## GOAL 1
From the Tintern forum post below, copy out the passage word for word, beginning at the words "St Mary’s church" and ending after the words "fire in 1977.".
## GOAL 2
In the Tintern forum post below, why did the poster go back for the tripod before taking the night shots of the Abbey? Answer in one to three sentences.

## PROVIDED TEXT

-------------------------

# St Mary's Church, The Abbey and The Abbey Hotel Tintern - April 2017 (pic heavy)



## jsp77 (Apr 20, 2017)

Bit of a spur of the moment one this, I stopped off here on the evening before i visited the coke works, i have decided to put all 3 locations in to one report as they are all connected and close to each other. Just as i got to the top of the hill for the church i realised i was missing my tripod, so had to shoot the church and hotel hand held, think i just about got away with it. Sadly the hotel has seen better days. I went back for it for the night shots of the Abbey as some exposures were up to 3 mins long and my hands aren't that steady. 



*St Mary's Church*

St Mary’s church dates back well into medieval times. It stands on the site of a medieval chapel that was built as a retreat for the monks of Tintern Abbey. It was virtually rebuilt in 1866-1868 and remained to be a parish church until 1972. Now there are stories about witchcraft, black magic and satanic rituals causing its destruction, but truth be known, it was no more than a tragic accident. The church was destroyed by fire in 1977.

-------------------------

## DATA LINES

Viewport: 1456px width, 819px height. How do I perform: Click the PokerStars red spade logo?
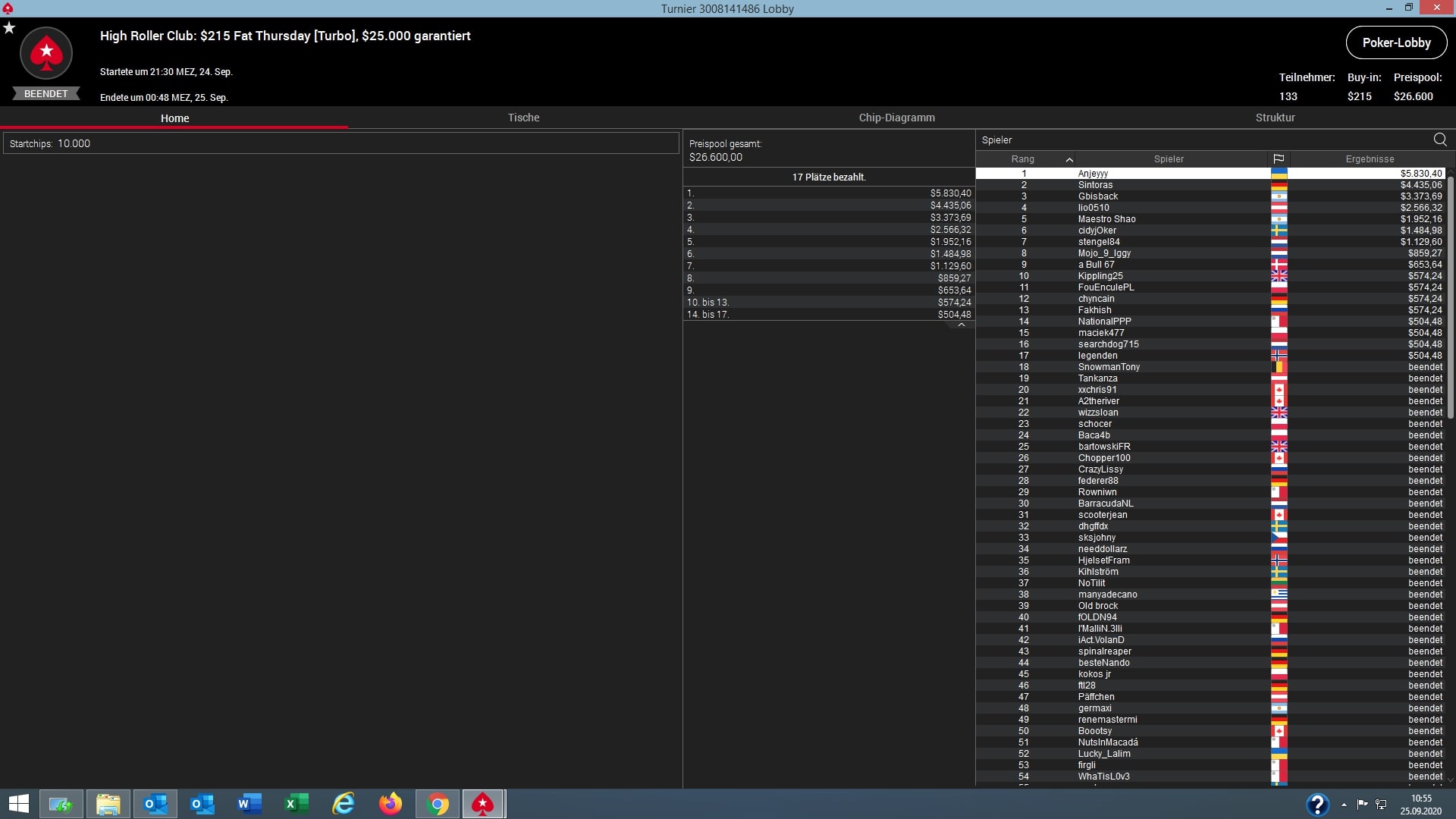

-------------------------

## FINISHED ANSWER 1
St Mary’s church dates back well into medieval times. It stands on the site of a medieval chapel that was built as a retreat for the monks of Tintern Abbey. It was virtually rebuilt in 1866-1868 and remained to be a parish church until 1972. Now there are stories about witchcraft, black magic and satanic rituals causing its destruction, but truth be known, it was no more than a tragic accident. The church was destroyed by fire in 1977.

## FINISHED ANSWER 2
Some of the night exposures of the Abbey were up to three minutes long. The poster's hands weren't steady enough to hold the camera that long.